Two years of preparation came to fruition on Thursday, Nov. 11, when Fordham’s Keating Hall filled to capacity as the chosen venue for the annual Opus Prize, one of the world’s largest faith-based humanitarian awards for social innovation. Each year, the prize seeks to honor an “unsung hero,” an individual whose persistent mission work has demonstrated a strong sense of faith and entrepreneurship despite tremendous odds.

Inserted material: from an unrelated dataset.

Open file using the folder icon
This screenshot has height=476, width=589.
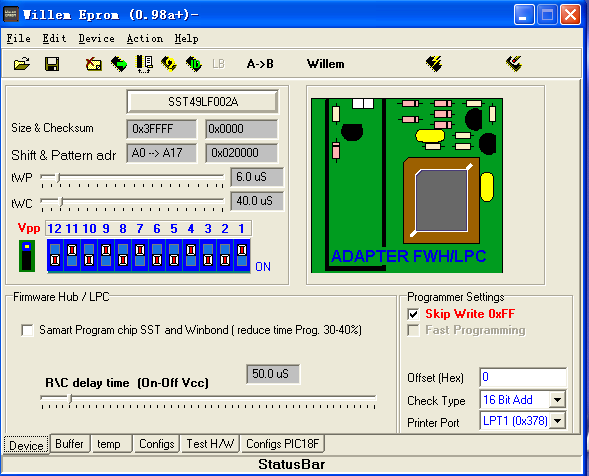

For the first time in the award’s seven-year history, the jury elected to name Rev. John Halligan, S.R., and Sister Beatrice Chipeta, R.S., co-recipients of the Prize. The two will divide the $1.1 million in award money made possible by the Opus Foundation between their charities, Father Halligan’s Working Boys Center in Ecuador and Sister Chipeta’s Lusubilo Orphan Care project in Malawi.

“We look at to what extent these people are instilling self worth in those they serve and how they are changing local culture and lives,” said Msgr. Joseph Quinn, vice president of Mission and Ministry and chairman of the committee that chose Chipeta and Halligan out of 22 international nominees. In this case “the jury was so struck by the persevering and saintly spirits of the two individuals” that they chose not to pick a definitive winner, Quinn said.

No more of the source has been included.